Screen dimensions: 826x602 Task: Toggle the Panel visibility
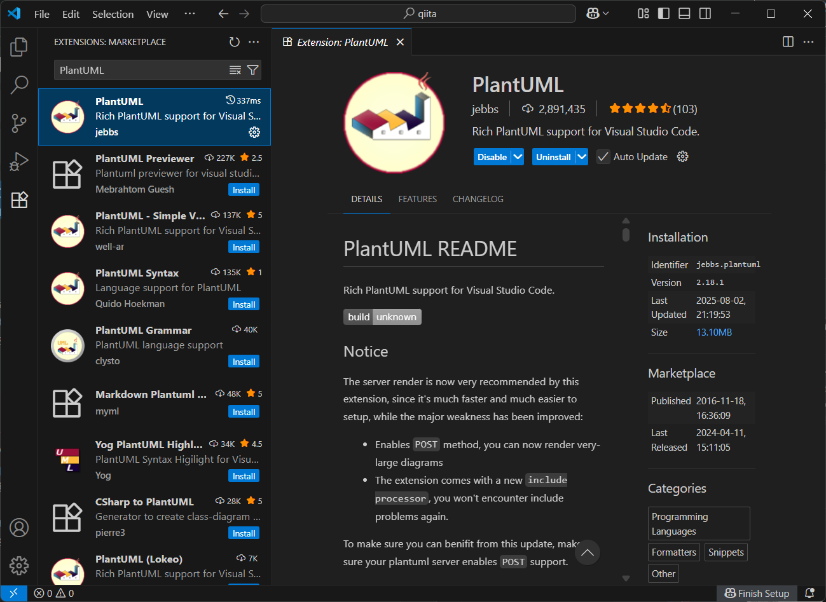point(684,13)
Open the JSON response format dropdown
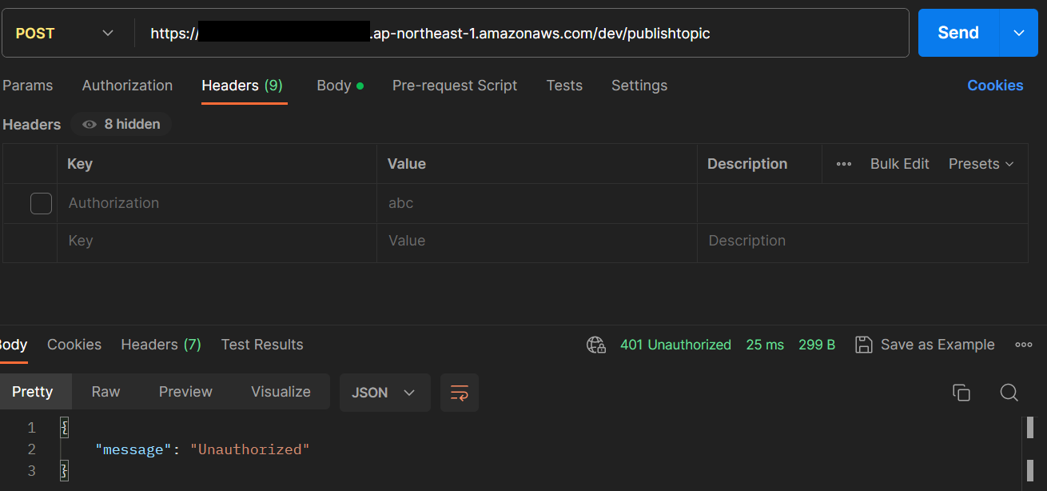The width and height of the screenshot is (1047, 491). pyautogui.click(x=384, y=393)
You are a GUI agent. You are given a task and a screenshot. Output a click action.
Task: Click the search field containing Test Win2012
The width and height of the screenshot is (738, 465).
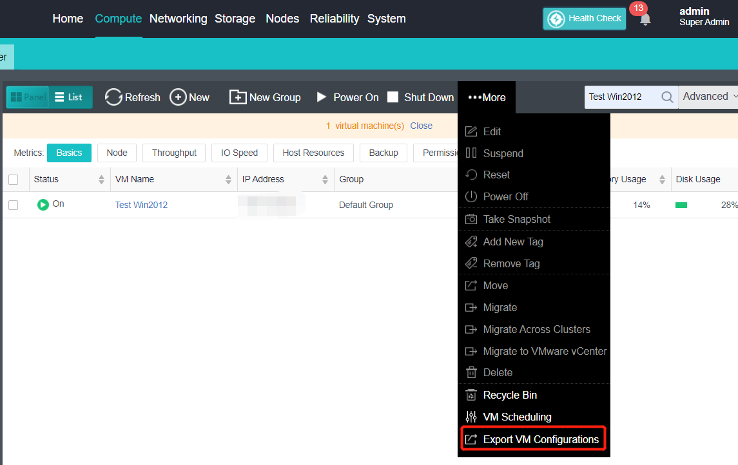(622, 97)
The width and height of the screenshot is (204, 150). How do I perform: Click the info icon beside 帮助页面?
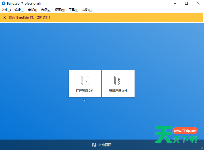coord(94,145)
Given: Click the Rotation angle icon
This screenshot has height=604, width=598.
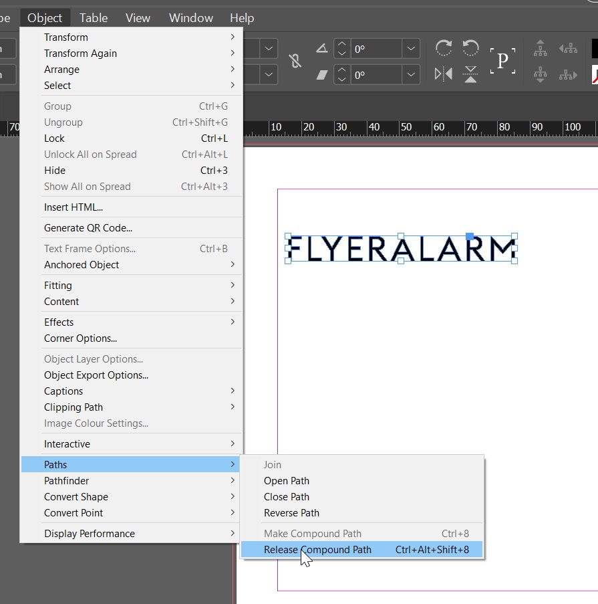Looking at the screenshot, I should coord(323,47).
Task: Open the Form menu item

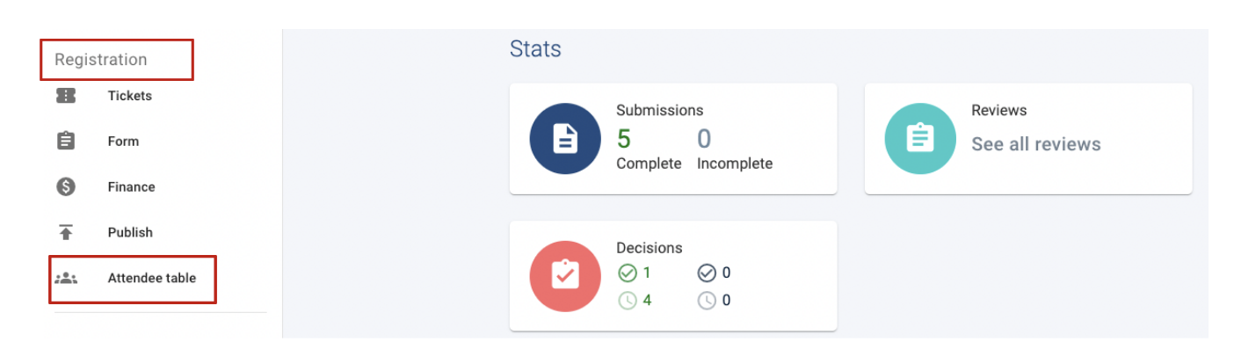Action: pos(123,141)
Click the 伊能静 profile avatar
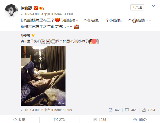This screenshot has height=123, width=160. click(x=11, y=11)
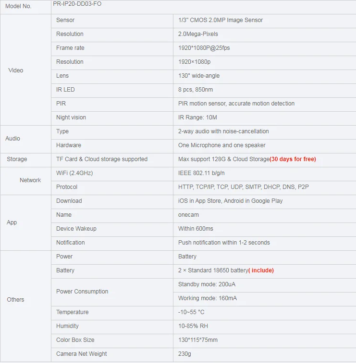Select the Camera Net Weight 230g value

(x=184, y=354)
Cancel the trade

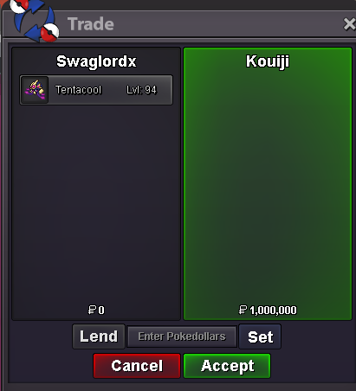coord(137,366)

__________________________________________________

§ What you are asked to do: Each line above should be written out again exactly, without any image.

§ Worked solution:
Screen dimensions: 826x602 Task: Toggle the Panel visibility
point(684,13)
Open the JSON response format dropdown
The width and height of the screenshot is (1047, 491). pyautogui.click(x=384, y=393)
You are a GUI agent. You are given a task and a screenshot. Output a click action.
Task: Click the search field containing Test Win2012
The width and height of the screenshot is (738, 465).
(622, 97)
The width and height of the screenshot is (204, 150). How do I perform: Click the info icon beside 帮助页面?
coord(94,145)
Given: Click the Rotation angle icon
This screenshot has height=604, width=598.
Looking at the screenshot, I should coord(323,47).
Task: Open the Form menu item

Action: pos(123,141)
Click the 伊能静 profile avatar
This screenshot has height=123, width=160. click(x=11, y=11)
Select the Camera Net Weight 230g value

(x=184, y=354)
Cancel the trade

coord(137,366)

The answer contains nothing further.